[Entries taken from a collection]
====
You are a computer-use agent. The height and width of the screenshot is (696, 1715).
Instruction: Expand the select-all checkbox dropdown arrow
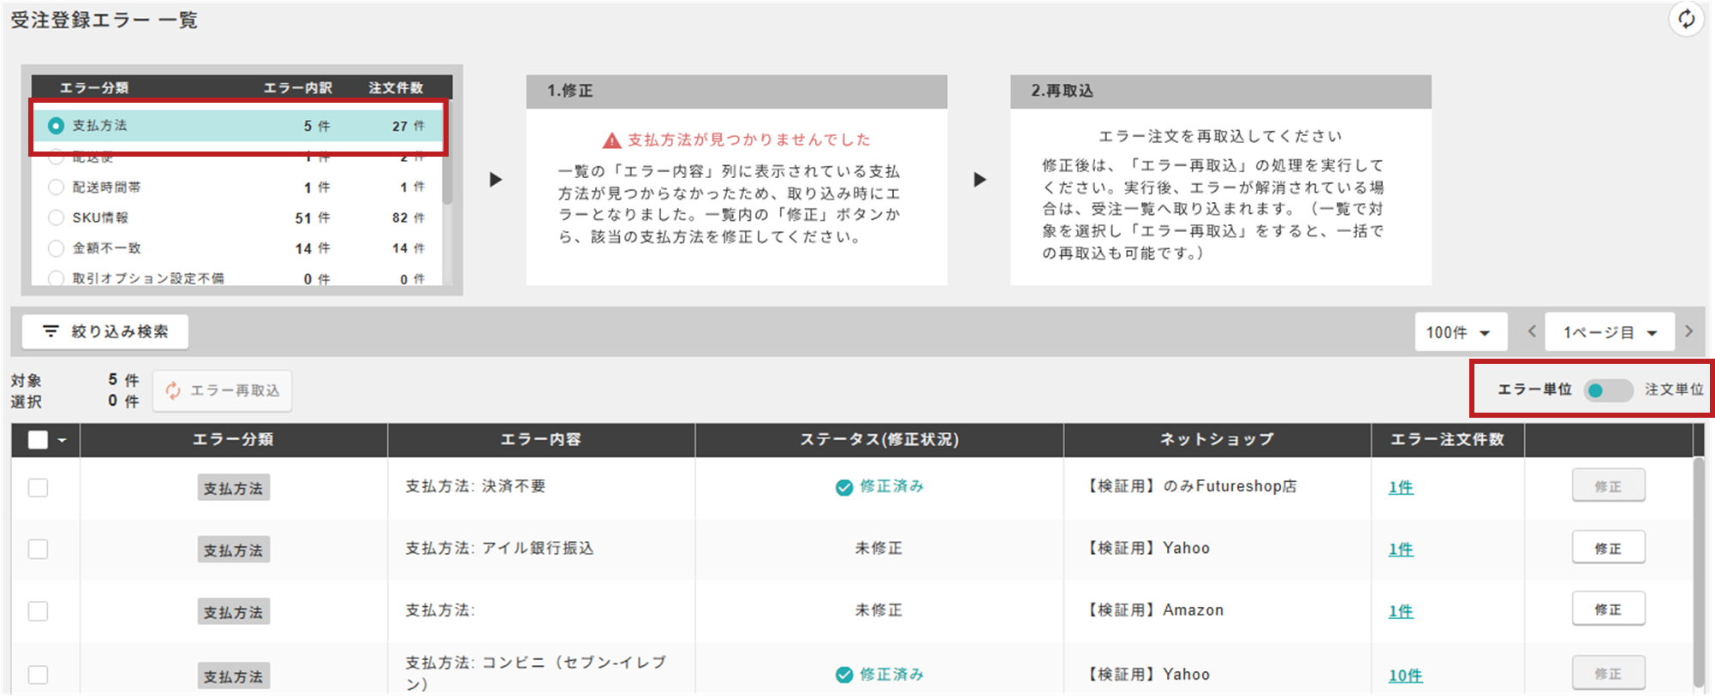(63, 440)
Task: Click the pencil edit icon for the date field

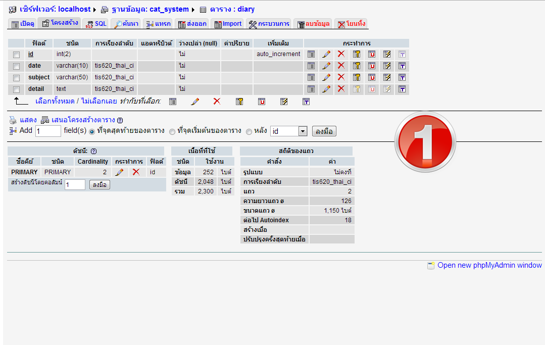Action: click(x=326, y=66)
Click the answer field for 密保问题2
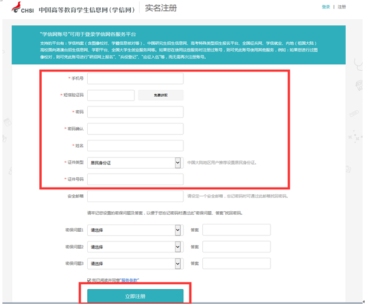This screenshot has height=305, width=365. pos(236,247)
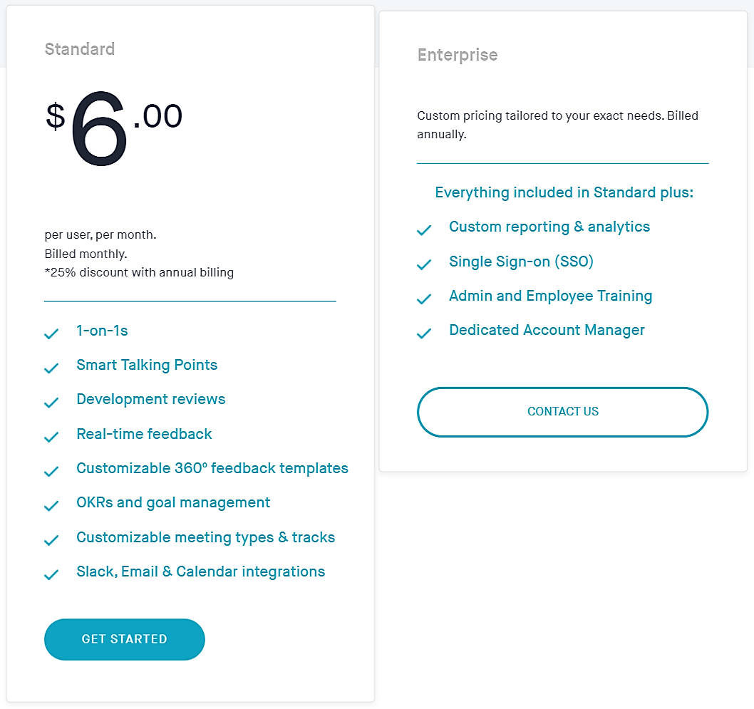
====
_YOUR OBJECTIVE:_
I would like the data above transcribed exactly, with its pictures left out.

_WRITTEN ANSWER:_
You are a computer-use agent. The height and width of the screenshot is (696, 1715).
Instruction: Expand the select-all checkbox dropdown arrow
(63, 440)
Task: Click the pencil edit icon for the date field

Action: click(x=326, y=66)
Click the answer field for 密保问题2
This screenshot has height=305, width=365. pos(236,247)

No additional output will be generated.